_What is required_: The answer must give back every line of the data exactly, with no pictures.

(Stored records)
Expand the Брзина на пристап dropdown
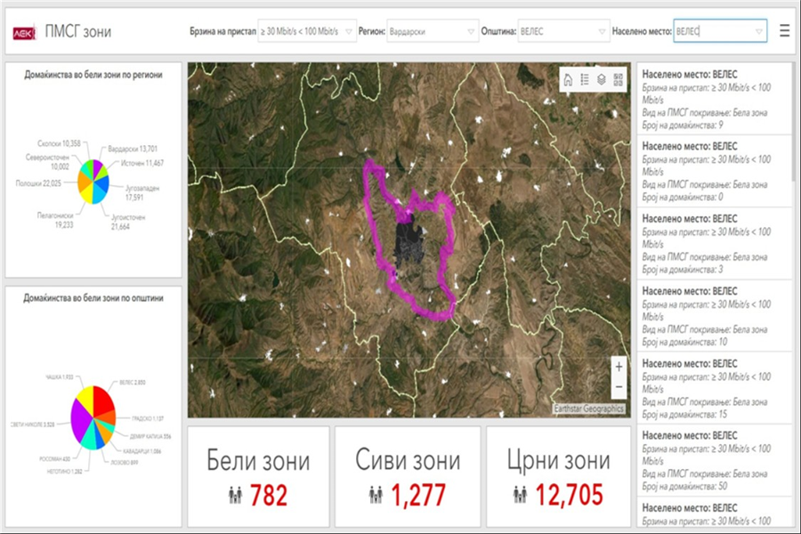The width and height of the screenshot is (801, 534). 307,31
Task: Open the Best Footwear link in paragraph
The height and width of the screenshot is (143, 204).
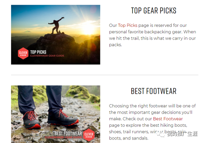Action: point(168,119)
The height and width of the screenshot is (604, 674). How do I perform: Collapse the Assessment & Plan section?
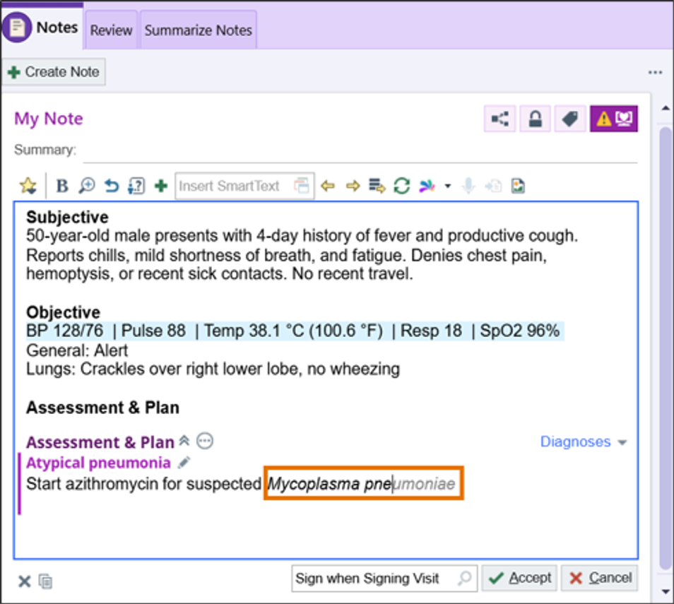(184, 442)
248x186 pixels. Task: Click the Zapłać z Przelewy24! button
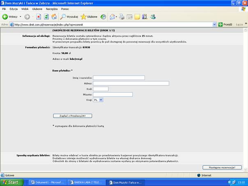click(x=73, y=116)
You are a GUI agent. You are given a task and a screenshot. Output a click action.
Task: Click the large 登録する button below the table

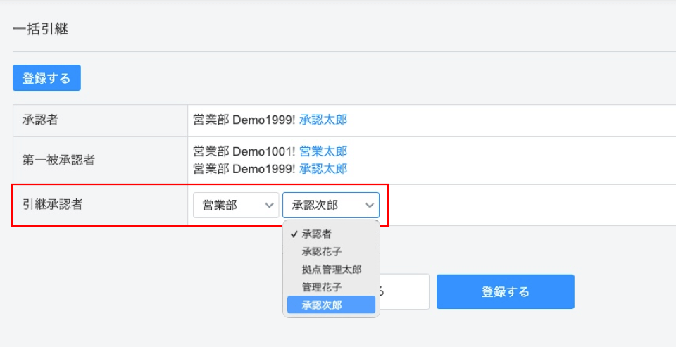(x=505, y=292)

_Result for this task_:
Expand the Брзина на пристап dropdown
The width and height of the screenshot is (801, 534). 307,31
Task: Open the Best Footwear link in paragraph
The height and width of the screenshot is (143, 204).
Action: point(168,119)
The height and width of the screenshot is (604, 674). How do I perform: Collapse the Assessment & Plan section?
(184, 442)
248x186 pixels. Task: Click the Zapłać z Przelewy24! button
click(x=73, y=116)
You are a GUI agent. You are given a task and a screenshot. Output a click action.
Task: Click the large 登録する button below the table

(x=505, y=292)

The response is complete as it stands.